In September, another wrinkle was added. In one case (Zarda v. Altitude Express, Inc.), a gay employee of a skydiving company was allegedly terminated based upon his sexual orientation. In that case, under direction from the new administration the Department of Justice (DOJ) filed a brief that countered the EEOC’s interpretation of Title VII, effectively putting the Federal government on both sides of the same court case. Ultimately, the 2nd Circuit court did not support the revised interpretation of Title VII and the dismissal of the case was upheld.
With conflicting decisions among the circuit courts and between government agencies, there was speculation that the Supreme Court would decide in the issue in December, but it has chosen not to hear the case.

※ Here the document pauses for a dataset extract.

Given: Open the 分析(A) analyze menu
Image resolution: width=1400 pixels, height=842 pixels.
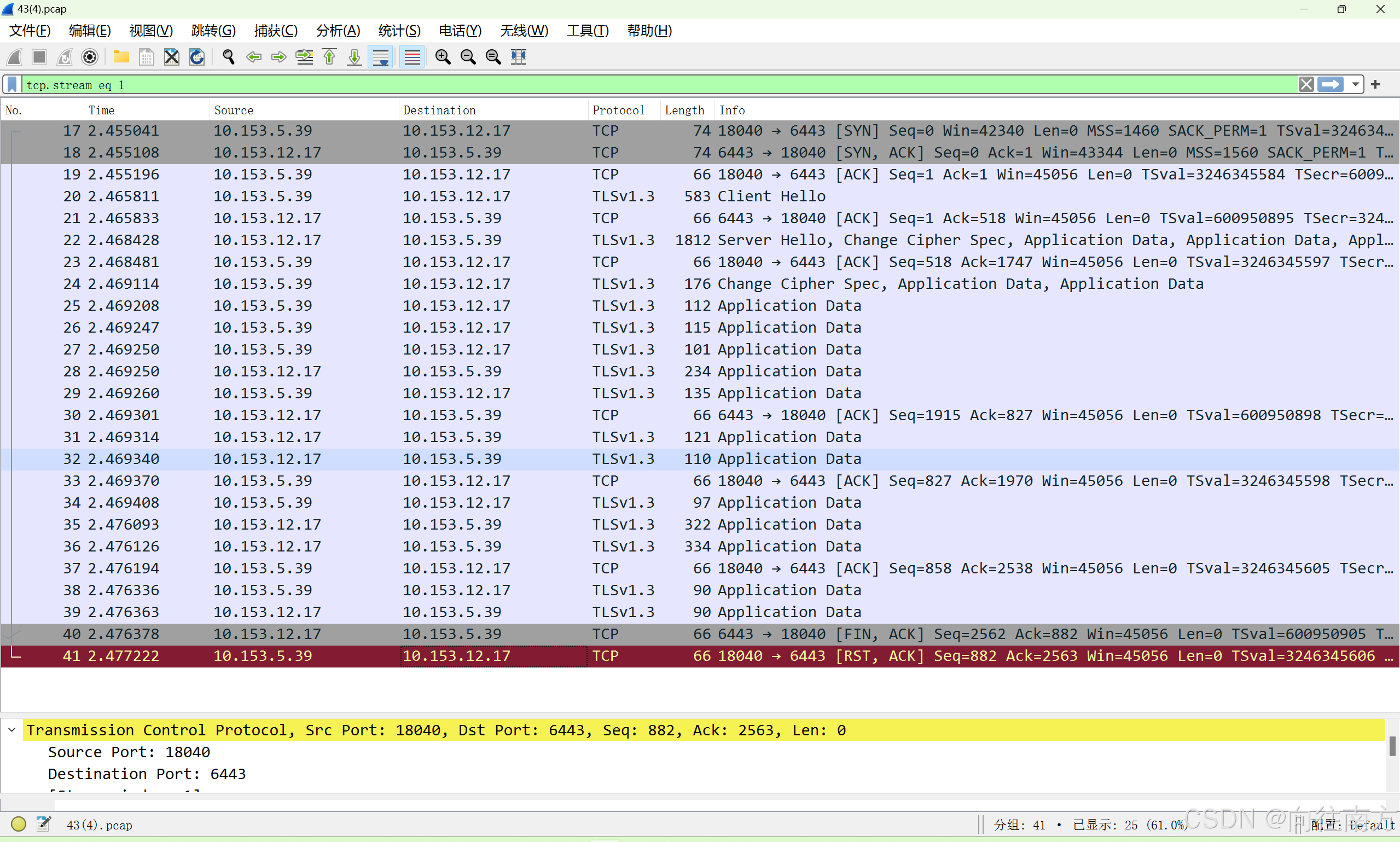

The EEOC has now said that for new cases, they will likely take the location of the employer into consideration. If located in a circuit court region that has agreed with their interpretation of Title VII, they will be more likely to pursue the case.
So what does this all mean for employers? At HRM, we know that the best practice for any organization is to treat people fairly and with respect. Using that as a baseline, our advice is to be aware of which ordinances, laws, or court decisions might apply to your organization, but to treat everyone well, fairly and equally regardless of your location.
If we’ve learned anything by watching these decisions evolve it’s that they will continue to change. Treating people well in every location never seems to go out of style.